第19話:水かけと砂遊びと水泳勝負

 しばらく波打ち際でちゃぷちゃぷと、四人で遊んでいた。それこそ水をかけあったり、追いかけっこをしたりとベタなことを。


 そのうち祥子ちゃんが純水ちゃんに海の底の砂を頭からかけて、ケンカが始まってしまった。

 と言っても本気のではなくて、いつものじゃれあいみたいなものだけれど。


「じゃあ端から端まで往復! 勝負ね!」

「返り討ちよ!」


 ついに泳ぎで勝負になったらしい。

 端というのは、ブイで囲われた遊泳区域の両端のことみたいだけれど、そこを往復だと三百メートルくらいになる。

 大丈夫かな?


「用意――ドン!」


 審判役の音羽くんが、岸壁の上から号令をかけた。

 ブイにつかまっていた二人が、すごい勢いで反対の端に向かって泳いでいく。

 なにをやっても平凡な私は、あの競争に混ざっても、あっという間に置いていかれるだろうな。


「――あ、もう向こうに着いちゃった」

「速いなー、二人とも。ああでも、天海がちょっと速いかな」


 離れている私たちからは二人の差はほとんどないように見えた。でもブイに触れて戻ってくるのには、五秒くらいの差があった。


 祥子ちゃんのペースは、全然落ちない。このまま行けるなら、祥子ちゃんの勝ちだと思った。

 でも勝負はまだ分からない。


「うわっ、なんだあれ!」

「純水ちゃん、すごいすごい!」


 そこまで純水ちゃんの泳ぎは、そこにある流れに乗っているだけかのように、静かで滑らかだった。

 それがターンしてすぐに、がらりと変わる。


 純水ちゃんのかく腕とバタ足との後ろに、白い泡がたくさん出て来た。それはたくさんなんて言葉だと全然足りなくて、猛烈に、強烈に湧いていた。

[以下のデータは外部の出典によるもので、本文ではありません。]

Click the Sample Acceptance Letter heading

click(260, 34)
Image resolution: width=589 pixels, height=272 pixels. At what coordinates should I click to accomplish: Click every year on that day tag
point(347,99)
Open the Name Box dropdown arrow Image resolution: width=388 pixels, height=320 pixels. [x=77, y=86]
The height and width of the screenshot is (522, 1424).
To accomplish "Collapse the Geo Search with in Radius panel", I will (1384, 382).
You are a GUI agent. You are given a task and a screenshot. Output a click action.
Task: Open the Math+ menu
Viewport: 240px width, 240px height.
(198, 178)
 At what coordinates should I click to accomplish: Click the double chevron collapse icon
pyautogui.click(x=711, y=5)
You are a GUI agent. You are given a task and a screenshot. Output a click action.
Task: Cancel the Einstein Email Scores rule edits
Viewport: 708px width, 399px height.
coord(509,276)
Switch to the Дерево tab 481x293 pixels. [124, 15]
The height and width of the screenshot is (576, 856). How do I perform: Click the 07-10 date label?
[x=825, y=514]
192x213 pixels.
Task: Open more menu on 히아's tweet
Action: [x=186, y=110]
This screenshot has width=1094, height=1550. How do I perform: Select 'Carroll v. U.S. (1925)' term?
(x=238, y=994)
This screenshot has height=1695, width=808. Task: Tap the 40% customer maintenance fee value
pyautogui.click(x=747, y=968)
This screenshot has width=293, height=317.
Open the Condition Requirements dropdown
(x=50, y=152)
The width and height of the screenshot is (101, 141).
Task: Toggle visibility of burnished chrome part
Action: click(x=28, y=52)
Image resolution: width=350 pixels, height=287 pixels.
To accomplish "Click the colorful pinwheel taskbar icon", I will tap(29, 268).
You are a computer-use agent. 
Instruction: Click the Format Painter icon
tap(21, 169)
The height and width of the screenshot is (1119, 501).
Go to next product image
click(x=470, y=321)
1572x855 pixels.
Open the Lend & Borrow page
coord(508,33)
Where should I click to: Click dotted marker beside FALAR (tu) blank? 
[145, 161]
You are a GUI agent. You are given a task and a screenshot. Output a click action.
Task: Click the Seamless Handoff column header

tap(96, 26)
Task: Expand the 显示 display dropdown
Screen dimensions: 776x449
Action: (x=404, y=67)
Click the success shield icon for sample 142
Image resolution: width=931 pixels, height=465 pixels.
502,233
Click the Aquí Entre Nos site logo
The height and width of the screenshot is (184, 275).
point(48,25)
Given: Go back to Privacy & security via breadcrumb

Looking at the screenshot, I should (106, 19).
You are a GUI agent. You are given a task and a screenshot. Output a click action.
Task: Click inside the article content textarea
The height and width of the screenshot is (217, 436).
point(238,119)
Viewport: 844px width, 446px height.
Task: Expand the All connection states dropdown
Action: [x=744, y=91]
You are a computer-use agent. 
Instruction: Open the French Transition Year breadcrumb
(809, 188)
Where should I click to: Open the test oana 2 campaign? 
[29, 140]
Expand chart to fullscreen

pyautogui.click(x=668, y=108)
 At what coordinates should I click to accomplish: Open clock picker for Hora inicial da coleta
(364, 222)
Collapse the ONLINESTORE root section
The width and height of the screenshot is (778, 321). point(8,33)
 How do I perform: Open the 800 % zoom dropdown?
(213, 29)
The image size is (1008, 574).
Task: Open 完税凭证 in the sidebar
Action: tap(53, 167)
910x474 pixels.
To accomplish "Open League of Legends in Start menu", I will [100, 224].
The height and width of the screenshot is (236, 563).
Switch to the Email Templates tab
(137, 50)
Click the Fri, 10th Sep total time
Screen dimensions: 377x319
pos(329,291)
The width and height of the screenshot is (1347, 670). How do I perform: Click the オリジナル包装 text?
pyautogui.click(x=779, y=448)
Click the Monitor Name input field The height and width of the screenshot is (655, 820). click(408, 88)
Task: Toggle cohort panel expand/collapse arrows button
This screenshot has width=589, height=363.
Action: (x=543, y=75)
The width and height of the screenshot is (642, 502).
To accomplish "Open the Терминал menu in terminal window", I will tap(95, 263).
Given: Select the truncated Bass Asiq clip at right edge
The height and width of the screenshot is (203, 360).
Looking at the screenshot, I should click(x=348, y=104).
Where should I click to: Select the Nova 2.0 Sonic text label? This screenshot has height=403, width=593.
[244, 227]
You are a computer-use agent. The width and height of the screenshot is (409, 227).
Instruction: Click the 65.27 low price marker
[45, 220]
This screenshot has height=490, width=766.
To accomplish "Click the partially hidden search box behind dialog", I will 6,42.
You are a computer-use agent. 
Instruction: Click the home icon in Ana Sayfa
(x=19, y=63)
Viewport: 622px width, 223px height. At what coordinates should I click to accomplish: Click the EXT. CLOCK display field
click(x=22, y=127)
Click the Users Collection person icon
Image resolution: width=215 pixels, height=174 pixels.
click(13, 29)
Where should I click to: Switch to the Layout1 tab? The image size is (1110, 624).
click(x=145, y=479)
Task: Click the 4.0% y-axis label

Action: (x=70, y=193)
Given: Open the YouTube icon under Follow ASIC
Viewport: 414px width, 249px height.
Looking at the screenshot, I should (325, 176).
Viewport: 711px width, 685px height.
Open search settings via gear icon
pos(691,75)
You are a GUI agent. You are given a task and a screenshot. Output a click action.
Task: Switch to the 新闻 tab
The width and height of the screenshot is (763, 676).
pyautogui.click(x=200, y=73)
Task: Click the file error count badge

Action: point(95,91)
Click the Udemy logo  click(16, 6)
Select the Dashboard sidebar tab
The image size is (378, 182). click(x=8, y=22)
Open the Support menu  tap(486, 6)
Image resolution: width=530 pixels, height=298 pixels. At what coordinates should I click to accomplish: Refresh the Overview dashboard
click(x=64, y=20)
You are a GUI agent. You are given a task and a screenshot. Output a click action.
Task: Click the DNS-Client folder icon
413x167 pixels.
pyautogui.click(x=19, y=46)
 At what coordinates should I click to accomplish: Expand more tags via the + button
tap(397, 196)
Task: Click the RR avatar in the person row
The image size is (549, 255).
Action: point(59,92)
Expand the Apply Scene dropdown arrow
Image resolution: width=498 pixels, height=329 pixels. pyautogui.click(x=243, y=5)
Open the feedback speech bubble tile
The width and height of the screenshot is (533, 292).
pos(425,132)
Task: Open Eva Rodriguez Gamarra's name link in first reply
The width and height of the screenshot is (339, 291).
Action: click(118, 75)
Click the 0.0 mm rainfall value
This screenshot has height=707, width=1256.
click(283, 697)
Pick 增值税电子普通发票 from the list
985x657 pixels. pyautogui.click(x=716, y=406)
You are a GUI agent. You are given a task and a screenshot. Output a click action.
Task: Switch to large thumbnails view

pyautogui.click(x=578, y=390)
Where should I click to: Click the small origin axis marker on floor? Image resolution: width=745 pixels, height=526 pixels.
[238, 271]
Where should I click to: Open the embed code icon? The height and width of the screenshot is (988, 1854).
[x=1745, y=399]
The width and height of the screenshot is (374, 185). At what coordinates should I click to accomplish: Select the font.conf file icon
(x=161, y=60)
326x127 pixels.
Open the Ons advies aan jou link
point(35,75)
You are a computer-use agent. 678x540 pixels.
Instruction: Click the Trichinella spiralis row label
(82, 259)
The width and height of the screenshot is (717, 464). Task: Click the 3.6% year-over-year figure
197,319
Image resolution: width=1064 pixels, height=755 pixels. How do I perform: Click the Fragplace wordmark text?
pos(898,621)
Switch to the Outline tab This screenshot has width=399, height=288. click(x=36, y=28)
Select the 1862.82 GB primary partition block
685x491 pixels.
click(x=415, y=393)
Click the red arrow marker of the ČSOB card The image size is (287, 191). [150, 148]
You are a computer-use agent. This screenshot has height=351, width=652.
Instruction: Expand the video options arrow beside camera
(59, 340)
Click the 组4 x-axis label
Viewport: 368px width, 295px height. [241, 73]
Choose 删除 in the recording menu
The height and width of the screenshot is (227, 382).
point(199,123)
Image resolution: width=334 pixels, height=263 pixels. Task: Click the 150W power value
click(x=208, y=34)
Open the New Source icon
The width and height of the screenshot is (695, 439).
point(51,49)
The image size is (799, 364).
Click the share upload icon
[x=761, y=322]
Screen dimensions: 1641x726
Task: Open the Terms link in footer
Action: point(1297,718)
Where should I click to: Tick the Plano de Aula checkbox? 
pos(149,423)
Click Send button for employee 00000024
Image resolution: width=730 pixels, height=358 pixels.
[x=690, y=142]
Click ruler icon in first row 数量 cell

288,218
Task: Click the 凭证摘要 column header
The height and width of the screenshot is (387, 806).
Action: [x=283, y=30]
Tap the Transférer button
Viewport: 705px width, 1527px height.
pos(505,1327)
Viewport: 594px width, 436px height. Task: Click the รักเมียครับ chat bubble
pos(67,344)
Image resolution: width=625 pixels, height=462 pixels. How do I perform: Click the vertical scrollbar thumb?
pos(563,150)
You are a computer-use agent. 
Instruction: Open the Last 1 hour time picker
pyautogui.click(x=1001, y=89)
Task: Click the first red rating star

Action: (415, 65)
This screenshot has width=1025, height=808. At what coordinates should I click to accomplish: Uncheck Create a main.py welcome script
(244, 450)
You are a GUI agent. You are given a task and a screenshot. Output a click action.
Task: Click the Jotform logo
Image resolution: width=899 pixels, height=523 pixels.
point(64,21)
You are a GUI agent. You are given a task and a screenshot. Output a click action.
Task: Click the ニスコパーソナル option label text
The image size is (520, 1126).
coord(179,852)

 それでも泳ぎの苦手な人が立てるようなムダな波は全然なくて、モーターボートみたいな加速で祥子ちゃんに追いついた。


「あいつの体には、エンジンでも付いてるのか!?」


 音羽くんも意外な光景に、わははっと興奮した声を上げていた。それを見る私にも、なんだかとても楽しい気分が湧いてくる。


「あー、抜かれちゃう! 祥子ちゃんも頑張って!」

「いいぞー! 行けー!」


 祥子ちゃんも追いつかれたことに気付いて、速度を上げた。でもゴールの十メートルくらい手前で、体半分くらいの差をつけられてしまう。


「ああ――負けちゃった。純水ちゃんすごいなあ」

「いや、ほんとにすごいわ。俺、あいつらと水の中じゃ勝負しない」


 ブイにつかまって悔しがっている祥子ちゃん。ぷかぷか浮いて、涼しそうな顔の純水ちゃん。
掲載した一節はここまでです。